Cluster users primarily work with middleware for job control, and a widely used middleware system is Slurm (Simple Linux utility for resource management). The Slurm system manages a job queue, assigns required resources to jobs, and monitors job execution. Users utilize the Slurm system to access resources (compute nodes) for a specified period, submit jobs, and monitor their execution.

User Software

User software is essential for users to utilize computers regularly and in computer clusters. With user software, users perform desired functions. Only user software adapted for the Linux operating system can be used in clusters. Some examples of user software commonly used in clusters are Gromacs for molecular dynamics simulations, OpenFOAM for fluid flow simulations, Athena software for analysis of collisions at the LHC collider in CERN (ATLAS), and TensorFlow for deep learning in artificial intelligence. We will use the FFmpeg tool for video processing during the workshop.
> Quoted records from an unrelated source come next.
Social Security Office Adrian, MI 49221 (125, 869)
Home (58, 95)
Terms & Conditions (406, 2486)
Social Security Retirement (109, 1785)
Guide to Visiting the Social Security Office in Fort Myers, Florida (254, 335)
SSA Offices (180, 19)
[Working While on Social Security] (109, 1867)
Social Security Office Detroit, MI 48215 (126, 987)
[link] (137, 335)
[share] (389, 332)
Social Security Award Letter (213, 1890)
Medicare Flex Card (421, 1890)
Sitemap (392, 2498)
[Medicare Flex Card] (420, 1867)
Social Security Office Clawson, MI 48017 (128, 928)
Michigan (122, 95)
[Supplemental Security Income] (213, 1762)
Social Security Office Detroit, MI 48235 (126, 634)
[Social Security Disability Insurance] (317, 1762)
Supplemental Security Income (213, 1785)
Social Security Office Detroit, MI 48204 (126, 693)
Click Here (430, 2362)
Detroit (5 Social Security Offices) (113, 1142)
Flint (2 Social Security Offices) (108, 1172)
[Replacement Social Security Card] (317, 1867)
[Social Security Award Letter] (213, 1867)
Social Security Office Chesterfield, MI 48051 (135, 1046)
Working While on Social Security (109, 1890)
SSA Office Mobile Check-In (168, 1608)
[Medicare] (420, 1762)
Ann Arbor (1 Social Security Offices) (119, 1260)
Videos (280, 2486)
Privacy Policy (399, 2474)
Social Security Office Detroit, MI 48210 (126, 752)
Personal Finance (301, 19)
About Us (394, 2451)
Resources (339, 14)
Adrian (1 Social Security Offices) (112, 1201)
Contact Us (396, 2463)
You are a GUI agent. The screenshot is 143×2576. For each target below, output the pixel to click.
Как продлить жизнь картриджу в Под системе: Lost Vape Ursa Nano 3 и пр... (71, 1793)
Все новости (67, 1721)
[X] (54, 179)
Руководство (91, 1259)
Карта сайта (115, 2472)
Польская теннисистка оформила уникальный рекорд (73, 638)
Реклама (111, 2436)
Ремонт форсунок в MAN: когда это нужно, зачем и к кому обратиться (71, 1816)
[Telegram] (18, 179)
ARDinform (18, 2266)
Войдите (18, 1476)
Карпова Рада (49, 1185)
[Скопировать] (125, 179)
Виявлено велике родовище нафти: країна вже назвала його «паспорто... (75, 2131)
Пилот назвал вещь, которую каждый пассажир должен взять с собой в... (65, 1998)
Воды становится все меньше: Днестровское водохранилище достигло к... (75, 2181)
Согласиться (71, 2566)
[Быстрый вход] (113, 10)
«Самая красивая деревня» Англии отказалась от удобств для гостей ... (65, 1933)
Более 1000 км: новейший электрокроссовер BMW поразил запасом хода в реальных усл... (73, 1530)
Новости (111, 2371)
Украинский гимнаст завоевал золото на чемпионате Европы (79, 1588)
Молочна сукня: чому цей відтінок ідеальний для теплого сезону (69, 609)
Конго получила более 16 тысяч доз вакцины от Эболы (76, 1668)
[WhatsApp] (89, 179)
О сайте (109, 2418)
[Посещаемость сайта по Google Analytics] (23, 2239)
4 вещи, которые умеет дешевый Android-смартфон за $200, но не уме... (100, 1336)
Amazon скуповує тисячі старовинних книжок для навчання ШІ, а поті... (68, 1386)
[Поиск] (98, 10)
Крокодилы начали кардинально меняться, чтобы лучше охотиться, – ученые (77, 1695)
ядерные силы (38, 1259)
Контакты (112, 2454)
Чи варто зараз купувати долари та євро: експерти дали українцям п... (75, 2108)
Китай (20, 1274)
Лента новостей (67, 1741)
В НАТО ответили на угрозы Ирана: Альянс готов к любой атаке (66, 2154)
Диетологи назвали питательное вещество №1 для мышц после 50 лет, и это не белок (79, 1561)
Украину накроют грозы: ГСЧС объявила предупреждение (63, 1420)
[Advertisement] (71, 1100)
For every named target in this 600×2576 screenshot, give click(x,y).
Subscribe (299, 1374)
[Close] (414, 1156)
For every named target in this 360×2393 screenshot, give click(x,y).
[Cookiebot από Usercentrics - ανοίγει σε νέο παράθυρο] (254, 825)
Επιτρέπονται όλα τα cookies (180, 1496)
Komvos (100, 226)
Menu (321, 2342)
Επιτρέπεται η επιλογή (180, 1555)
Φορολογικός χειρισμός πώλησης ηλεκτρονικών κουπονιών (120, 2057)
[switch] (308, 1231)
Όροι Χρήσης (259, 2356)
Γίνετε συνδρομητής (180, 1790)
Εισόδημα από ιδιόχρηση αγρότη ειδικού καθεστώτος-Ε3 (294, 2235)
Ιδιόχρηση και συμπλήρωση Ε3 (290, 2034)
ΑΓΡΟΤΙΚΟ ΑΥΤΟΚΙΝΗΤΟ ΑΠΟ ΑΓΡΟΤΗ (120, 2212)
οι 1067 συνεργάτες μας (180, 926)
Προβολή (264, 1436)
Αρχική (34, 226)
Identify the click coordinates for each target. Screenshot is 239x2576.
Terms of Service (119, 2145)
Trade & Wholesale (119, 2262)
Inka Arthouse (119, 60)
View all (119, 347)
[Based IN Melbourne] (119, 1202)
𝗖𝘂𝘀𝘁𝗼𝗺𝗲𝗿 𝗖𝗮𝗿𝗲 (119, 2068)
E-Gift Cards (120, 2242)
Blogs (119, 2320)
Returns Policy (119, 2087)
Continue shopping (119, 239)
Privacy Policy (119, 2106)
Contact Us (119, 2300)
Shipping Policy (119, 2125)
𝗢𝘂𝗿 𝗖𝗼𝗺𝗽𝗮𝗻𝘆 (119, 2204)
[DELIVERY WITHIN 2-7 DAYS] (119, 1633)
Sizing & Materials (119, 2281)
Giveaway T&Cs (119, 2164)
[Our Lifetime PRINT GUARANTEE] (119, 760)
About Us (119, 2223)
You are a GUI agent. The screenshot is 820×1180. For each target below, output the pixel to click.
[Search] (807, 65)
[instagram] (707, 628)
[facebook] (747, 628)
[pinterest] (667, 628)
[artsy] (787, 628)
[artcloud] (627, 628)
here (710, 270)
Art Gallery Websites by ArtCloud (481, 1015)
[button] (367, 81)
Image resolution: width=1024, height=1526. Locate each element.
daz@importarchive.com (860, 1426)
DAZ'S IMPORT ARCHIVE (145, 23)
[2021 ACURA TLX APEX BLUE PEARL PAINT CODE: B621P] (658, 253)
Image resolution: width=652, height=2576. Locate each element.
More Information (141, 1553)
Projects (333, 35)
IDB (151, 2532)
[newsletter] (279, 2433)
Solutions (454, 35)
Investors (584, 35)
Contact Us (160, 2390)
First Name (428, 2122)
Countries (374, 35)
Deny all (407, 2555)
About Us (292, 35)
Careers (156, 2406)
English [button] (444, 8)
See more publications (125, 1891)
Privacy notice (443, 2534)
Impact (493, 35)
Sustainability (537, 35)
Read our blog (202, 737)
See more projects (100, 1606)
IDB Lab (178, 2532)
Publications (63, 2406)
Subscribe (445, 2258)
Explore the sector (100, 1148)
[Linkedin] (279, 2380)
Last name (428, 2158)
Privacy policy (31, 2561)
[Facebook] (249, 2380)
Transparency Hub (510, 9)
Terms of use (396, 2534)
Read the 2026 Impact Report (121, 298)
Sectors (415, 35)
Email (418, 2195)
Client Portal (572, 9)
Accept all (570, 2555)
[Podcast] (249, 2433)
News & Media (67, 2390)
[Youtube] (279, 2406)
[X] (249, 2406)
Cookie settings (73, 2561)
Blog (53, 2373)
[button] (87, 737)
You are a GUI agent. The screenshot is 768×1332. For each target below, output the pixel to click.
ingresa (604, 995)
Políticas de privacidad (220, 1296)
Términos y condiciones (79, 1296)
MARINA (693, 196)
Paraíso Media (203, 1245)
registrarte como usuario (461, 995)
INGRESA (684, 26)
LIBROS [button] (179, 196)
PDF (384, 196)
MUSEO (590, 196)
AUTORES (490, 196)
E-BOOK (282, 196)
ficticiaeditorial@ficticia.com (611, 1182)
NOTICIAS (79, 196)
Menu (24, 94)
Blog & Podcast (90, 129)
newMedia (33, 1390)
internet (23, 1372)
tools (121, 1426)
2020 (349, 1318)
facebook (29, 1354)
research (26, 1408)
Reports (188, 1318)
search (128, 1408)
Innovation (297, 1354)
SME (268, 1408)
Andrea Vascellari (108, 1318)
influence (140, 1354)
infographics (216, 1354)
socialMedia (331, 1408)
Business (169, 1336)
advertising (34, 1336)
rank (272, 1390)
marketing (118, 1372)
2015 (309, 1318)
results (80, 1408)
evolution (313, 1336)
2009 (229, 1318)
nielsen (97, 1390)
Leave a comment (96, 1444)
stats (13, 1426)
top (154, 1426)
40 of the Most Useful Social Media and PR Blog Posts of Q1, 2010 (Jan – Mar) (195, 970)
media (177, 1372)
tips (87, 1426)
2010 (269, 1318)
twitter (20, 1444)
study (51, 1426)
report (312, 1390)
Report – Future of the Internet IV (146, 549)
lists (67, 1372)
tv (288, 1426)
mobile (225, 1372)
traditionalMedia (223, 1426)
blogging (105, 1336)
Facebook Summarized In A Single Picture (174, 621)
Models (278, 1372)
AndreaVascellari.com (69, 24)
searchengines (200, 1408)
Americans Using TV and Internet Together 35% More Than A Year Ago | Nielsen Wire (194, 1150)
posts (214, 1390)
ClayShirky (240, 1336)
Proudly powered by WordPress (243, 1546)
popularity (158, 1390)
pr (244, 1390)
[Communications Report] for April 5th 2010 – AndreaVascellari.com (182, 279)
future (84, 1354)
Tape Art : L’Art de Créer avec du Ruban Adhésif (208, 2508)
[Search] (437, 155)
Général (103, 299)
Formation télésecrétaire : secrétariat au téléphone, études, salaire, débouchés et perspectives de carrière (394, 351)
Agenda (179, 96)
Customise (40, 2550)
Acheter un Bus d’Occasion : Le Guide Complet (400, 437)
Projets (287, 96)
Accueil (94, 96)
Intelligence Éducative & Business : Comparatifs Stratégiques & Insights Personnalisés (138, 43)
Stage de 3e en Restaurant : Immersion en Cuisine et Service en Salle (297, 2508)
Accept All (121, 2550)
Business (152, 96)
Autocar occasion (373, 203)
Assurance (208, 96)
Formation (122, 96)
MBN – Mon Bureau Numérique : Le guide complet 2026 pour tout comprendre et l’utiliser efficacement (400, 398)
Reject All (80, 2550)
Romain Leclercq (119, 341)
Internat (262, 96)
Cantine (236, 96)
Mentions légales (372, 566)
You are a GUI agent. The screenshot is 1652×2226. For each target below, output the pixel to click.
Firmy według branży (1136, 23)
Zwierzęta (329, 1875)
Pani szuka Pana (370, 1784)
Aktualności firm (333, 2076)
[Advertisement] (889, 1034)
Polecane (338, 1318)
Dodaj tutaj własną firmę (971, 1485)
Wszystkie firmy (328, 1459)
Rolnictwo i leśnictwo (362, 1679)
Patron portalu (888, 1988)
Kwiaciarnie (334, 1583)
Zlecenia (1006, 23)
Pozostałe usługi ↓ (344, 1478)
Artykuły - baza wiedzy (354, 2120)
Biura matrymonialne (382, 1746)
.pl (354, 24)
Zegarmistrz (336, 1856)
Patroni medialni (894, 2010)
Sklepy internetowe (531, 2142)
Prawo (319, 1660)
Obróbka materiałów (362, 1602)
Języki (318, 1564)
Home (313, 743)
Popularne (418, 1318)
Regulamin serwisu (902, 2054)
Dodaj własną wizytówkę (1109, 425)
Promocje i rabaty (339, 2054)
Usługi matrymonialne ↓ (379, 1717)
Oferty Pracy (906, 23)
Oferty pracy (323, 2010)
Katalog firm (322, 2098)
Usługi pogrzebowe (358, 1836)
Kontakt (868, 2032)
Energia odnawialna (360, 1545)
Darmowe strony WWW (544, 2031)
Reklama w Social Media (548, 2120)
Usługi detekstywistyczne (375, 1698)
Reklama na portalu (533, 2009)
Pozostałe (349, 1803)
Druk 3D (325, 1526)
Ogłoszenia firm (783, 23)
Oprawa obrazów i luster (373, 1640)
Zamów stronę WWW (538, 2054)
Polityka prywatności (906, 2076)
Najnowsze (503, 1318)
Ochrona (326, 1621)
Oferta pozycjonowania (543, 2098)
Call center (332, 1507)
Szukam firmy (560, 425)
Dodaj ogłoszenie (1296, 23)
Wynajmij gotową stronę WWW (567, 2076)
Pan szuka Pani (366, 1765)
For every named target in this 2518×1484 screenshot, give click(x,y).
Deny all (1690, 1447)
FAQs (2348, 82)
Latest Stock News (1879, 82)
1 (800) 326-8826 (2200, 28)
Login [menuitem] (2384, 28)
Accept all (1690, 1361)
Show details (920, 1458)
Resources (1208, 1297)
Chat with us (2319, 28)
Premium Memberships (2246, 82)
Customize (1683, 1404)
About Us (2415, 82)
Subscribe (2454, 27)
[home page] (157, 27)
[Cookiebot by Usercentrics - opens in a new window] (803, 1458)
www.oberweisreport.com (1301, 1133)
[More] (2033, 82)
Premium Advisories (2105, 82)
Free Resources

The user software can be installed on clusters in various ways:

  • The administrator installs it directly on the nodes.
  • The administrator prepares environmental modules.
  • The administrator prepares containers for general use.
  • The user installs it in their directory.
  • The user prepares a container in their directory.

Administrators install user software in the form of environmental modules or, preferably, as containers for easier system maintenance.

Environmental Modules

Upon logging into the cluster, users find themselves in a command-line interface with default environment settings. To facilitate their work, they can supplement this environment using environmental modules. Environmental modules are tools for modifying command-line settings and enable users to switch environments easily during work.

Each environmental module file contains the necessary information to configure the command-line interface for specific software. When loading an environmental module, environment variables are adjusted for executing the selected user software. One such variable is PATH, which specifies the directories where the operating system searches for programs.

Environmental modules are installed and updated by the cluster administrator. By preparing environmental modules for software, the administrator simplifies maintenance, avoiding issues related to using different library versions, among other things. Users can load and unload available modules during their work.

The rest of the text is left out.